Sometimes the group would trigger off things in me that were upsetting. I went into a lot of turmoil with the group. As well as getting things out of it I also felt a bit dazed and really bad about things. I think some days it actually triggered things off for me, like my own patterns and that upset me. The way I see the violence in the child is that they weren’t born that way so they have learned it. Now the mother and the father are the two people that are around, for our child anyway, so most of it has come from us. When my child was upset and going through stuff, it was like holding a mirror to my face and I didn’t like it. I’ve lived through it once and I don’t need to live through it again. I had mixed feelings in the group and sometimes I felt angry. The anger made me achieve a lot. I’d come home and wake Alan up and I’d tell him about it and we could get it sorted out so it didn’t sit there for days. I didn’t want to take my anger back to the group because that wouldn’t have helped. I’ve realised that I’m the only person responsible for me. I can’t blame anyone anymore.

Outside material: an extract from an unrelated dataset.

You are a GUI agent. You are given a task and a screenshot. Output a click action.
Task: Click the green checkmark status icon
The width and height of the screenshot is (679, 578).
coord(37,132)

I also got a lot of help from an intensive one week course I went to. That was good because you need time to become aware of what you were doing. I realise you need time to sort things out.

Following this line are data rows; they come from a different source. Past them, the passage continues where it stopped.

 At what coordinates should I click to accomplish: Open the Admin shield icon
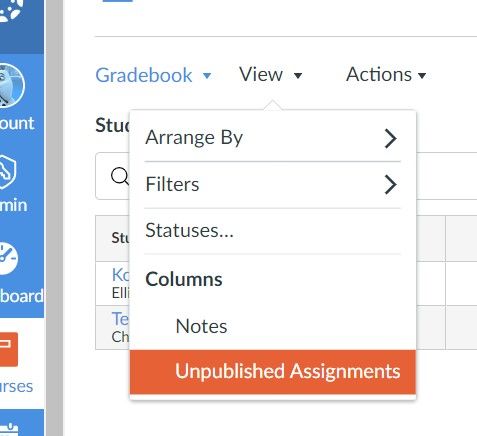[x=8, y=171]
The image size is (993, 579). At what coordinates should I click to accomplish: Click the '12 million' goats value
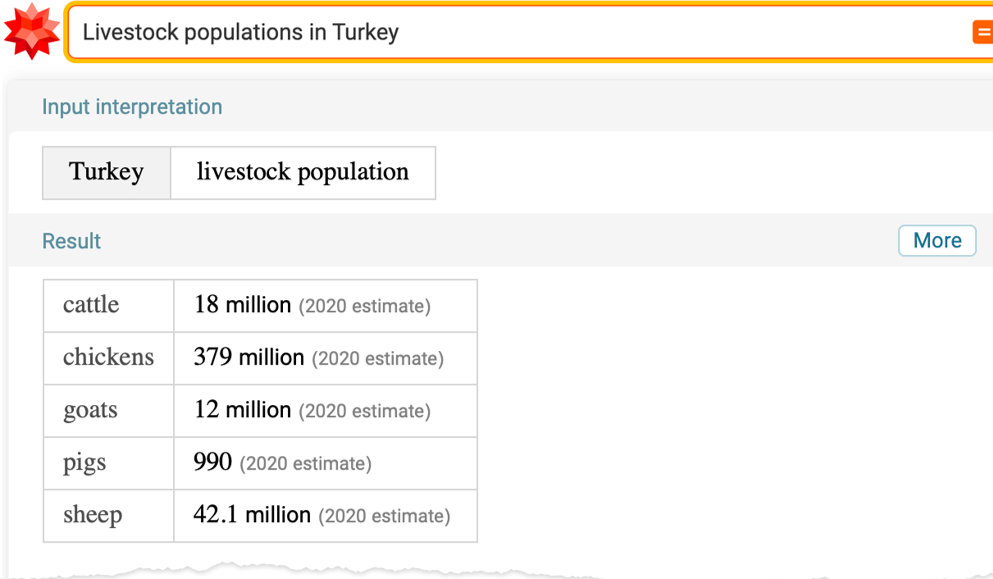click(x=242, y=410)
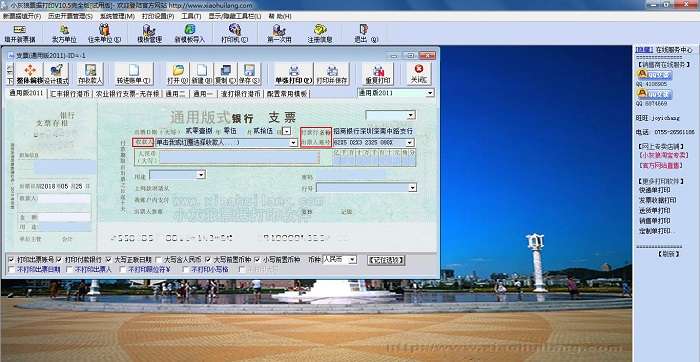Open the 收款人 payee dropdown
700x362 pixels.
(x=293, y=143)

After the group was finished I sat down and looked over my paperwork and went back over the things I’d actually learnt out of the group. On the last night everyone got to pick stickers marked with different emotional qualities like brave and caring and I was really surprised what people chose for me. I remember thinking ‘well I don’t feel that’ but now I look back at them and think ‘wow, yes I am O.K.’ One of the stickers was ‘courageous’ and that gave me a really nice feeling. To work with these children is extremely long term and my husband and I have to do our own work. It is going to take years to change what we pass down to our children. What I’ve realised now is that I have to let go of the past and I’ve got to get Susan to let go of her past. I’m nearly 40 and I’ve had to work really hard so I’m hoping that as Susan’s only 13 that she will have less to deal with.

It is different now. I used to think I’ve got a rat of a kid and then I realised my kid’s got a rat of a parent. So I’m working on the bits I can and I keep picking myself up and remembering that I’m the only person responsible for myself. I can’t blame anyone anymore. What I realise now is that what I can work on is me. It’s no good blaming the kids or anyone else. I’ve always thought Susan was responsible for her behaviour and now the challenge for me is to see her as a 13 year old rather than a monster. Now I want to give a positive message. I think it is beginning to change. We certainly have better days. Susan still doesn’t talk to me but she does talk to other people, to family members and she says life is a lot happier at home which is a very positive message is.

* Name and photo have been changed to protect client privacy.